When I found my daughter, she was sitting with her legs crossed in the lotus position two rooms away, her eyes closed, her hands on her thighs. I called her name. She opened one eye to look at me. “What are you doing?” I asked. “You have guests in the kitchen.”

“I need calm,” she responded, a slight grin on her face. Preach, I thought, returning to the chaos of the kitchen.

My daughter later explained to me that her fourth-grade teacher had recently introduced meditation to her class, leading students in box breathing and centering themselves. My daughter, easily stressed and often overstimulated, had recognized in meditation something she needed.
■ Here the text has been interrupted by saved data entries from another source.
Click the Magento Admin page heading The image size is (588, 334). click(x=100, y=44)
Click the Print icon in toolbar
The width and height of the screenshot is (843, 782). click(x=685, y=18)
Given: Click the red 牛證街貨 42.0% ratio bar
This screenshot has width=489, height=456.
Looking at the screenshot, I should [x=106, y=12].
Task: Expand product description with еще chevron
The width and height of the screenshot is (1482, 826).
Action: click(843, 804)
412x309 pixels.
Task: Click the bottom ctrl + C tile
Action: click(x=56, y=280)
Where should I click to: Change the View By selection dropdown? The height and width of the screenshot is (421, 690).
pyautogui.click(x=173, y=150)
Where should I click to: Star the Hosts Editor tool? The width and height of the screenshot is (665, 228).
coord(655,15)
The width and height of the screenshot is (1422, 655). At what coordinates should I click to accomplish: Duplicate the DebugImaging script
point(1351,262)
How Mindfulness Helps Both Students and Teachers 

When Jill Guerra asks her students if they’re sometimes mean to themselves, she says, almost everyone raises their hand. “I teach them compassion for themselves and others. We talk about that a lot.”

She loves watching her students at Manzanita SEED Elementary School in East Oakland grow and change from when they start until they leave after grade five.
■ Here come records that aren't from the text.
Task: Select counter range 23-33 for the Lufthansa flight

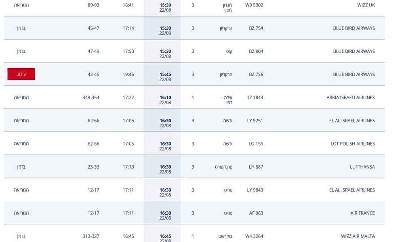Action: coord(93,167)
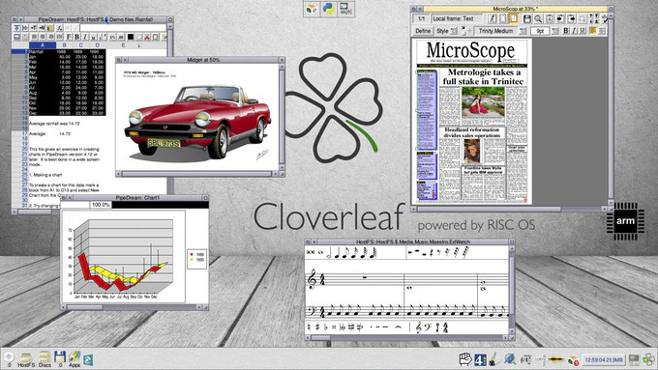Open the Style dropdown menu
Image resolution: width=658 pixels, height=370 pixels.
[454, 31]
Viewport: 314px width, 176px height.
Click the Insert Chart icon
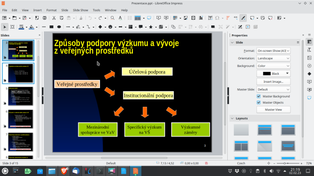[x=201, y=18]
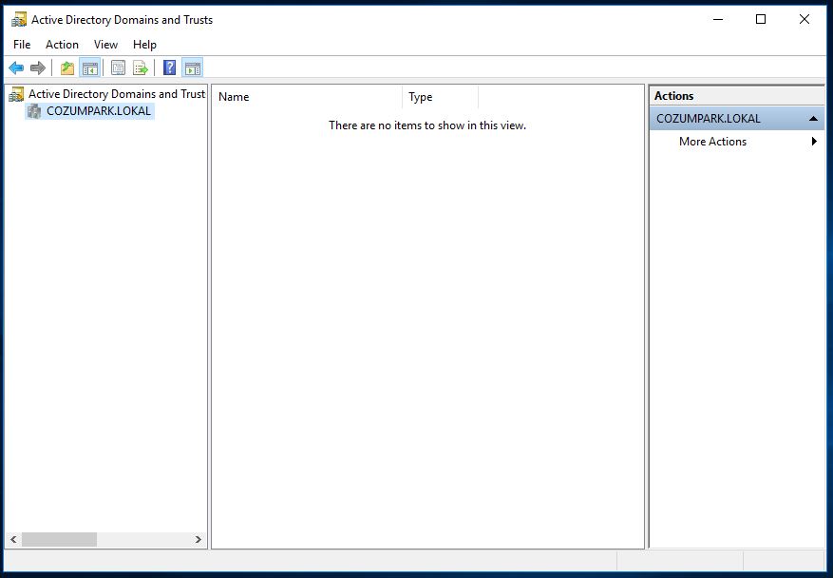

Guerra was already an elementary school teacher when she discovered mindfulness. “I was burning out,” she says. So when an organization called Mindful Schools showed up at her school twice a week to teach students mindfulness, Guerra was intrigued. “The kids really loved it,” she says.

“Quiet inside,” was how one of Guerra’s kindergartners described feeling after a mindfulness exercise. One of Guerra’s fifth graders told her that “my heart feels less heavy, and I feel lifted.”

When teachers were given the opportunity to train in mindfulness, Guerra “jumped on it.” At first, it was simply part of her larger teaching role. After a few years, she says, “It was all I wanted to do.” So, when she got an email from an Oakland school that wasn’t performing well but had received a grant to implement mindfulness and yoga, Guerra jumped at the opportunity and was hired.

Five years later, she’s still there.

“Quiet inside,” was how one of Guerra’s kindergartners described feeling after a mindfulness exercise. One of Guerra’s fifth graders told her that “my heart feels less heavy, and I feel lifted.”

Does Mindfulness in School Work?

Increasingly, meditation is being understood as something all students need, or could, at the least, benefit from. And a handful of programs around the US aim to deliver it into schools. While their approaches vary slightly, the leaders creating these programs are united in their belief that mindfulness and meditation are valuable tools that can help students manage such issues as poverty, trauma, violence, and stress, as well as more garden-variety test anxiety and tech overload.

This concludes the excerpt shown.